Droplet-Based scRNA-Seq of Dissociated Retinal Cells.

Dissociated single retinal cells were processed through the GemCode Single-Cell Platform using the GemCode Gel Bead, Chip, and Library Kits (10x Genomics) according to the manufacturer’s protocol and with the help of the UT Southwestern Next-Generation Sequencing Core Facility. In brief, single cells were sorted into 0.4% BSA in Dulbecco’s PBS. Approximately 14,000 single retinal cells were added to a channel. The cells were then partitioned into Gel Beads in emulsion in the 10x Genomics Chromium Controller, followed by cell lysis and barcoded oligo-deoxythymine priming and reverse transcription of polyadenylated RNA. Finally, amplified cDNAs were sheared for adapter and sample index attachment. Libraries were sequenced on an Illumina NextSeq 500.
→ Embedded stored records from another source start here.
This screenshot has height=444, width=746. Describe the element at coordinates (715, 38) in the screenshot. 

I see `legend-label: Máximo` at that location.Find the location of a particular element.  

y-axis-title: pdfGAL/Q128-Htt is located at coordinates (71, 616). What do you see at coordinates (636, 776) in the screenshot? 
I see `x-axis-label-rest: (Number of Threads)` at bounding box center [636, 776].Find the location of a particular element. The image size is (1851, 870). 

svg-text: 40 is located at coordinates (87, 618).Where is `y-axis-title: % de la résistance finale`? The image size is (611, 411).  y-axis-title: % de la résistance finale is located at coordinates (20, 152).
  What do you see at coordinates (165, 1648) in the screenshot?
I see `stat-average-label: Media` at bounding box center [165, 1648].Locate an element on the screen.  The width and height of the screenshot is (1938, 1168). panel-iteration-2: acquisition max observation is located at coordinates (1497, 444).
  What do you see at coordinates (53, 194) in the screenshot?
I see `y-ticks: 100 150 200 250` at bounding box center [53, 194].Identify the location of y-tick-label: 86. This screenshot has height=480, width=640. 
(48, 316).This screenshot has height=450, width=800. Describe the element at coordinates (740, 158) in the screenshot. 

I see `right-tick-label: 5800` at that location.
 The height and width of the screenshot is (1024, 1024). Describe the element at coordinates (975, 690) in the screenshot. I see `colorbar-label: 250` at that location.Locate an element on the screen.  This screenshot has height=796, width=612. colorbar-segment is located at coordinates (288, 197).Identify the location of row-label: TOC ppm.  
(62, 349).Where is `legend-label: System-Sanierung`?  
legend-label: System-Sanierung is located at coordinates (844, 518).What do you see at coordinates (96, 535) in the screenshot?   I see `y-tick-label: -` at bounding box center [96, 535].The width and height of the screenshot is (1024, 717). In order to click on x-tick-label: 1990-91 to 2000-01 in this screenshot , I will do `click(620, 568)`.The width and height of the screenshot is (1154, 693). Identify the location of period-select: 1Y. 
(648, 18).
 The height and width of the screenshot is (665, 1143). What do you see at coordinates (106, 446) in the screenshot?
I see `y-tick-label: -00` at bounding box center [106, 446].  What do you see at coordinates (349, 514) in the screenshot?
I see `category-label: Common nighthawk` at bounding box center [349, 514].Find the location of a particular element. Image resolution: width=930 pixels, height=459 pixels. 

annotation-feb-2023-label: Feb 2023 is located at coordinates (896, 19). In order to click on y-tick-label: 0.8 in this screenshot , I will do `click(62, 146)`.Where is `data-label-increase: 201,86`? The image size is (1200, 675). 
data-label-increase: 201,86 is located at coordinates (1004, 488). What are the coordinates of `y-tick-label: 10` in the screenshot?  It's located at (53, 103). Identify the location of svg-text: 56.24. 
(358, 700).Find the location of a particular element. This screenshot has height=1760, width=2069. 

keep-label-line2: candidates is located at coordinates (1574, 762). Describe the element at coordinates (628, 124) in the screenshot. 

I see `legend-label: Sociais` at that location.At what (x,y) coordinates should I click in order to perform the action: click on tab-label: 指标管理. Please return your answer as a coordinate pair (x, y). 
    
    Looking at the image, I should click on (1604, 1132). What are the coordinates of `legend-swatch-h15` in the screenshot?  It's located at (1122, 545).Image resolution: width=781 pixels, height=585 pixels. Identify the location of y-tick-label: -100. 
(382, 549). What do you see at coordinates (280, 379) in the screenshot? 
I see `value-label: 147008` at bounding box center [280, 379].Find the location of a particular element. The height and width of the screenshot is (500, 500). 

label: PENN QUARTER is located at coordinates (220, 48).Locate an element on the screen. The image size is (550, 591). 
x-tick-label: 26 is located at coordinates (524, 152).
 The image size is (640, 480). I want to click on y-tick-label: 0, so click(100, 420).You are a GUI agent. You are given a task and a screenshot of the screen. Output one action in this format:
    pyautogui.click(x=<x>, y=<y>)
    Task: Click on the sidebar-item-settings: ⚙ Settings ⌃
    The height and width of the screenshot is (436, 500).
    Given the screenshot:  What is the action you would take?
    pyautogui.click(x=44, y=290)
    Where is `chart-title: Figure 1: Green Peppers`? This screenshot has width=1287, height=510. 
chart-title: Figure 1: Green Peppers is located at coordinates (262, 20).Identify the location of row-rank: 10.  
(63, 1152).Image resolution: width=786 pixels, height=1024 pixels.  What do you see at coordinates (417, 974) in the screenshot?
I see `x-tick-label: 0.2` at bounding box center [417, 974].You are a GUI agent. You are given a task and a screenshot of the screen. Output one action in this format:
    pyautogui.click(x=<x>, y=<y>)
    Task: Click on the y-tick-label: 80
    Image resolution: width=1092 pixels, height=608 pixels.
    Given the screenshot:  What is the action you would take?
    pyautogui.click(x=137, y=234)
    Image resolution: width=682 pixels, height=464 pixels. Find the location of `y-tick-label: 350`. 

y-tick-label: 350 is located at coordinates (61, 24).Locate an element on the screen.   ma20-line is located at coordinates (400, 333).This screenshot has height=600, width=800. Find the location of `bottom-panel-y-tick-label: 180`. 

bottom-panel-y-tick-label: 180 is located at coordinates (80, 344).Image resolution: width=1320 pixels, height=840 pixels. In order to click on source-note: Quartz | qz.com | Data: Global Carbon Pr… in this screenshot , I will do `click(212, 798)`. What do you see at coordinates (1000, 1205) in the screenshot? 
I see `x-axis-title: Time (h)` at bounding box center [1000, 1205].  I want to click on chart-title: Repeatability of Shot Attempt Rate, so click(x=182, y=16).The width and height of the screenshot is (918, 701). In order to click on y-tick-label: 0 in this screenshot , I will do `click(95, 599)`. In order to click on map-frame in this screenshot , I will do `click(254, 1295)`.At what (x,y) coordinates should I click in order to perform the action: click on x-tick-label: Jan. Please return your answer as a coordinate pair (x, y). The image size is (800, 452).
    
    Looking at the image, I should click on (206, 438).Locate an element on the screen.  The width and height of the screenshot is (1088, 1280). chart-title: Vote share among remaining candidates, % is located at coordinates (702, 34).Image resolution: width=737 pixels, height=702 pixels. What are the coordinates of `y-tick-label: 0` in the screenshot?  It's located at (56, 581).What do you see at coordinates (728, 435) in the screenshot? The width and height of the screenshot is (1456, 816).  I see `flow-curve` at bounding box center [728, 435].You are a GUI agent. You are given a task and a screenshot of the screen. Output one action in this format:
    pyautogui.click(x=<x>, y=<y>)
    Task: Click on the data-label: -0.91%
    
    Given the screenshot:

Analyses of Single-Cell Transcriptomes.

scRNA-seq data were analyzed (59, 60) in collaboration with the director of the UT Southwestern McDermott Center of Bioinformatics (C.X.) and a computational biologist (A.K.), as detailed in SI Appendix, Materials and Methods.

Statistical Analysis.

SigmaPlot 11.0 (Systat Software) was used for conventional statistical analysis, as detailed in SI Appendix, Materials and Methods.

Data Deposition and Availability.

The scRNA-seq dataset has been deposited in the Gene Expression Omnibus database (accession no. GSE147573). All other data are contained in the main text and SI Appendix.